INPUT ROWS start

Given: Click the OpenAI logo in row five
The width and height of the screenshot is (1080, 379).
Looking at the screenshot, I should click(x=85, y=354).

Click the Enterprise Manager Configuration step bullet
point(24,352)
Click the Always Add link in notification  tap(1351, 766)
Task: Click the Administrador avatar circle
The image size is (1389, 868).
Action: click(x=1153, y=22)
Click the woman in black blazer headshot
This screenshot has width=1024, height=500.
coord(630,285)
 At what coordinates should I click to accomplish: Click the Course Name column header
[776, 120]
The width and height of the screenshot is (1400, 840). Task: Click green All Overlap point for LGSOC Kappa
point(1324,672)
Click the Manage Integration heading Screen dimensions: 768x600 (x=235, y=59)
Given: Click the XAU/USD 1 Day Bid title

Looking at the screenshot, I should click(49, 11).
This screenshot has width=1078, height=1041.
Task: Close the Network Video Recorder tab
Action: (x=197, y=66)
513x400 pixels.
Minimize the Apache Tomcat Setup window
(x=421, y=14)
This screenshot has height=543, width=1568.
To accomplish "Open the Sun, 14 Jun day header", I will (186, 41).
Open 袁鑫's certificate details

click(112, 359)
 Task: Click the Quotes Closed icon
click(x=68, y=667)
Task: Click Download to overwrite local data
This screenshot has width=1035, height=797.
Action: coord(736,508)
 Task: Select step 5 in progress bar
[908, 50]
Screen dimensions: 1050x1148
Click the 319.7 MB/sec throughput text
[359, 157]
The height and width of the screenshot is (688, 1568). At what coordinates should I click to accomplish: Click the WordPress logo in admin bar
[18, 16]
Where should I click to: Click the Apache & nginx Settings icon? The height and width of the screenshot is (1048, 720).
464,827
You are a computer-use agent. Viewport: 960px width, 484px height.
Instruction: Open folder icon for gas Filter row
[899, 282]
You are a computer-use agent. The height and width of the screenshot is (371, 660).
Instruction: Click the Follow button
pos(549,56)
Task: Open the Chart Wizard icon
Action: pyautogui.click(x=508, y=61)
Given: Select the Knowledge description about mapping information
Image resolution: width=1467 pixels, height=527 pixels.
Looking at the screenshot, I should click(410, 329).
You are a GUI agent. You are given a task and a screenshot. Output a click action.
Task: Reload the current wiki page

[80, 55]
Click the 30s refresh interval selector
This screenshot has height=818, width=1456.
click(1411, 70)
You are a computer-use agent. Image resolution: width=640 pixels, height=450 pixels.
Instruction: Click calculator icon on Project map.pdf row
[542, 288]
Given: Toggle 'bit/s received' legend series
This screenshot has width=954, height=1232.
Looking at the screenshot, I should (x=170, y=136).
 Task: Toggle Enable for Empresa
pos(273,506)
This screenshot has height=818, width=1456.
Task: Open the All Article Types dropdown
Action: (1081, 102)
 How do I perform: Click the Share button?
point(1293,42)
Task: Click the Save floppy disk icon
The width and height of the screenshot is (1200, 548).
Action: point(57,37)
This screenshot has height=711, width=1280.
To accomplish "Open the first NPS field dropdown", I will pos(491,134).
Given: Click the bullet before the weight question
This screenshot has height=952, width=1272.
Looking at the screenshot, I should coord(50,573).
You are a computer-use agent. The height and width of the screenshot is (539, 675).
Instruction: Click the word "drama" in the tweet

INPUT ROWS end

__SET EXERCISE__. Recast the material from the line with "You are a GUI" up to and including the line with "Looking at the screenshot, I should (x=170, y=136)." as a JSON list of strings, one string per line, with blank lines left out.

__RESPONSE BELOW__.
[
  "You are a GUI agent. You are given a task and a screenshot. Output a click action.",
  "Task: Reload the current wiki page",
  "[80, 55]",
  "Click the 30s refresh interval selector",
  "This screenshot has height=818, width=1456.",
  "click(1411, 70)",
  "You are a computer-use agent. Image resolution: width=640 pixels, height=450 pixels.",
  "Instruction: Click calculator icon on Project map.pdf row",
  "[542, 288]",
  "Given: Toggle 'bit/s received' legend series",
  "This screenshot has width=954, height=1232.",
  "Looking at the screenshot, I should (x=170, y=136)."
]